[Opening Given data section]

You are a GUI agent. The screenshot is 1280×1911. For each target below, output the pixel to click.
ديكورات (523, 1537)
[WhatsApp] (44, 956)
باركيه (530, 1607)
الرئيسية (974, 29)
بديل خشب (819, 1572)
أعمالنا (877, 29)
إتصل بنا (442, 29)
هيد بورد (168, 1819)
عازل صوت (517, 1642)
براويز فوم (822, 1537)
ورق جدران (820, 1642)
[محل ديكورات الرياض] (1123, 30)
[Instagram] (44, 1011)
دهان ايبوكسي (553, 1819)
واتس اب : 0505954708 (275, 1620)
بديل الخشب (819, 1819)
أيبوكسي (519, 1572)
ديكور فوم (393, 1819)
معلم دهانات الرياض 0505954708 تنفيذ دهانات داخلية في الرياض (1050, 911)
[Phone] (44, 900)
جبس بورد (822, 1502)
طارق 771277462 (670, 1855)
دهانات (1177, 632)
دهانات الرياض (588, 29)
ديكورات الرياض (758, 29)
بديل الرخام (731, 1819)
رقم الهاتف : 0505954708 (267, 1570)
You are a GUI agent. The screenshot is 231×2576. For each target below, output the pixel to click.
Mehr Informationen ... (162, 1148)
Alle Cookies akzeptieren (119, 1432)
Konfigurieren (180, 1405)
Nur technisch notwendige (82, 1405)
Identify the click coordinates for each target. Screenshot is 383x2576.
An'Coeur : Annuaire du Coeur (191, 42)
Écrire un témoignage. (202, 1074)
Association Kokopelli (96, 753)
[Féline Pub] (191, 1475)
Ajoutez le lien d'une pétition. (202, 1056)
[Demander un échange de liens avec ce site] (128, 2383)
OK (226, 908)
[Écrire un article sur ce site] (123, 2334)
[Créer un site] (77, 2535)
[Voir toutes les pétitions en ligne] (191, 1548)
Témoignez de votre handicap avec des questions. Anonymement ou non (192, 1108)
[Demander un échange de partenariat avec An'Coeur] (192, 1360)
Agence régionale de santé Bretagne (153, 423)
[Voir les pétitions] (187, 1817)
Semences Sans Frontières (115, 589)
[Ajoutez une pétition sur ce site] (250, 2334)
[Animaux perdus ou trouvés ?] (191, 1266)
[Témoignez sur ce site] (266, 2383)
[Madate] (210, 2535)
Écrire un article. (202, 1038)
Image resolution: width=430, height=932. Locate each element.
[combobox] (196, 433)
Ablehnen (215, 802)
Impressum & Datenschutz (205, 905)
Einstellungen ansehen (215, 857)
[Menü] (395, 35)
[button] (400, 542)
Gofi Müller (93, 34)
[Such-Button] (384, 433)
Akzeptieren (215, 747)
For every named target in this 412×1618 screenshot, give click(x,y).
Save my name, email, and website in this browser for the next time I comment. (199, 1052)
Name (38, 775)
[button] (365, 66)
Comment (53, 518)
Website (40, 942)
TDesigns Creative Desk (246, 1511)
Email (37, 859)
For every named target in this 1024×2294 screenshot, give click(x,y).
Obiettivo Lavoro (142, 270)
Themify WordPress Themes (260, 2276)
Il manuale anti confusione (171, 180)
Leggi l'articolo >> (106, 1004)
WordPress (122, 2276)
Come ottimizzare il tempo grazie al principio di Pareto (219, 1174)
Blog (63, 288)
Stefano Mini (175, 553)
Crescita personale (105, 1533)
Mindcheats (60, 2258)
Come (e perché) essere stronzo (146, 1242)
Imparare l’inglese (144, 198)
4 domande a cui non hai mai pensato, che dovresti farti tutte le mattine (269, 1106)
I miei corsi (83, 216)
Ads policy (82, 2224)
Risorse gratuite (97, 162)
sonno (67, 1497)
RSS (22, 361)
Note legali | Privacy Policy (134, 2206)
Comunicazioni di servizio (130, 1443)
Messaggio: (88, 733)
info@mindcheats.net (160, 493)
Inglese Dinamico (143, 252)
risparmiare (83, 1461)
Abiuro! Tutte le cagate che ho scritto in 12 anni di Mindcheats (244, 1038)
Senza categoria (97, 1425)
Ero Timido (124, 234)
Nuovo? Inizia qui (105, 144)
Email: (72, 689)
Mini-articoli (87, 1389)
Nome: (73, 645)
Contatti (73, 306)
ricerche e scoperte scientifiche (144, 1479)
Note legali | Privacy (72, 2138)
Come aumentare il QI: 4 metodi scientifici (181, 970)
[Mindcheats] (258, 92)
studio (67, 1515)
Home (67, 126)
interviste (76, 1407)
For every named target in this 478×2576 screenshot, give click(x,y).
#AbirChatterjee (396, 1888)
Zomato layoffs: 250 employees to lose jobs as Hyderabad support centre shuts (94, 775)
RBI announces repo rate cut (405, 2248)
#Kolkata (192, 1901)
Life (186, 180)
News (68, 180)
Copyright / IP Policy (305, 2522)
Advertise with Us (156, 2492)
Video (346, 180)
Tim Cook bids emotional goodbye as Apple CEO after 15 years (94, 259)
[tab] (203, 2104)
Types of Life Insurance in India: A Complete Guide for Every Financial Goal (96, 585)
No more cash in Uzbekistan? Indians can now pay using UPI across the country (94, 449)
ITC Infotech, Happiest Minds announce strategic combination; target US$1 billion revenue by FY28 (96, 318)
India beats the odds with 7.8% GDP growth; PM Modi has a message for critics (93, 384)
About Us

[Closing Given data section]

## Task objective
The entries above must be retyped exactly, down to the last character.

## Result
You are a GUI agent. The screenshot is 1280×1911. For each target below, output the pixel to click.
ديكورات (523, 1537)
[WhatsApp] (44, 956)
باركيه (530, 1607)
الرئيسية (974, 29)
بديل خشب (819, 1572)
أعمالنا (877, 29)
إتصل بنا (442, 29)
هيد بورد (168, 1819)
عازل صوت (517, 1642)
براويز فوم (822, 1537)
ورق جدران (820, 1642)
[محل ديكورات الرياض] (1123, 30)
[Instagram] (44, 1011)
دهان ايبوكسي (553, 1819)
واتس اب : 0505954708 (275, 1620)
بديل الخشب (819, 1819)
أيبوكسي (519, 1572)
ديكور فوم (393, 1819)
معلم دهانات الرياض 0505954708 تنفيذ دهانات داخلية في الرياض (1050, 911)
[Phone] (44, 900)
جبس بورد (822, 1502)
طارق 771277462 (670, 1855)
دهانات (1177, 632)
دهانات الرياض (588, 29)
ديكورات الرياض (758, 29)
بديل الرخام (731, 1819)
رقم الهاتف : 0505954708 (267, 1570)
You are a GUI agent. The screenshot is 231×2576. For each target below, output the pixel to click.
Mehr Informationen ... (162, 1148)
Alle Cookies akzeptieren (119, 1432)
Konfigurieren (180, 1405)
Nur technisch notwendige (82, 1405)
Identify the click coordinates for each target. Screenshot is 383x2576.
An'Coeur : Annuaire du Coeur (191, 42)
Écrire un témoignage. (202, 1074)
Association Kokopelli (96, 753)
[Féline Pub] (191, 1475)
Ajoutez le lien d'une pétition. (202, 1056)
[Demander un échange de liens avec ce site] (128, 2383)
OK (226, 908)
[Écrire un article sur ce site] (123, 2334)
[Créer un site] (77, 2535)
[Voir toutes les pétitions en ligne] (191, 1548)
Témoignez de votre handicap avec des questions. Anonymement ou non (192, 1108)
[Demander un échange de partenariat avec An'Coeur] (192, 1360)
Agence régionale de santé Bretagne (153, 423)
[Voir les pétitions] (187, 1817)
Semences Sans Frontières (115, 589)
[Ajoutez une pétition sur ce site] (250, 2334)
[Animaux perdus ou trouvés ?] (191, 1266)
[Témoignez sur ce site] (266, 2383)
[Madate] (210, 2535)
Écrire un article. (202, 1038)
Image resolution: width=430, height=932. Locate each element.
[combobox] (196, 433)
Ablehnen (215, 802)
Impressum & Datenschutz (205, 905)
Einstellungen ansehen (215, 857)
[Menü] (395, 35)
[button] (400, 542)
Gofi Müller (93, 34)
[Such-Button] (384, 433)
Akzeptieren (215, 747)
For every named target in this 412×1618 screenshot, give click(x,y).
Save my name, email, and website in this browser for the next time I comment. (199, 1052)
Name (38, 775)
[button] (365, 66)
Comment (53, 518)
Website (40, 942)
TDesigns Creative Desk (246, 1511)
Email (37, 859)
For every named target in this 1024×2294 screenshot, give click(x,y).
Obiettivo Lavoro (142, 270)
Themify WordPress Themes (260, 2276)
Il manuale anti confusione (171, 180)
Leggi l'articolo >> (106, 1004)
WordPress (122, 2276)
Come ottimizzare il tempo grazie al principio di Pareto (219, 1174)
Blog (63, 288)
Stefano Mini (175, 553)
Crescita personale (105, 1533)
Mindcheats (60, 2258)
Come (e perché) essere stronzo (146, 1242)
Imparare l’inglese (144, 198)
4 domande a cui non hai mai pensato, che dovresti farti tutte le mattine (269, 1106)
I miei corsi (83, 216)
Ads policy (82, 2224)
Risorse gratuite (97, 162)
sonno (67, 1497)
RSS (22, 361)
Note legali | Privacy Policy (134, 2206)
Comunicazioni di servizio (130, 1443)
Messaggio: (88, 733)
info@mindcheats.net (160, 493)
Inglese Dinamico (143, 252)
risparmiare (83, 1461)
Abiuro! Tutte le cagate che ho scritto in 12 anni di Mindcheats (244, 1038)
Senza categoria (97, 1425)
Ero Timido (124, 234)
Nuovo? Inizia qui (105, 144)
Email: (72, 689)
Mini-articoli (87, 1389)
Nome: (73, 645)
Contatti (73, 306)
ricerche e scoperte scientifiche (144, 1479)
Note legali | Privacy (72, 2138)
Come aumentare il QI: 4 metodi scientifici (181, 970)
[Mindcheats] (258, 92)
studio (67, 1515)
Home (67, 126)
interviste (76, 1407)
For every named target in this 478×2576 screenshot, give click(x,y).
#AbirChatterjee (396, 1888)
Zomato layoffs: 250 employees to lose jobs as Hyderabad support centre shuts (94, 775)
RBI announces repo rate cut (405, 2248)
#Kolkata (192, 1901)
Life (186, 180)
News (68, 180)
Copyright / IP Policy (305, 2522)
Advertise with Us (156, 2492)
Video (346, 180)
Tim Cook bids emotional goodbye as Apple CEO after 15 years (94, 259)
[tab] (203, 2104)
Types of Life Insurance in India: A Complete Guide for Every Financial Goal (96, 585)
No more cash in Uzbekistan? Indians can now pay using UPI across the country (94, 449)
ITC Infotech, Happiest Minds announce strategic combination; target US$1 billion revenue by FY28 (96, 318)
India beats the odds with 7.8% GDP growth; PM Modi has a message for critics (93, 384)
About Us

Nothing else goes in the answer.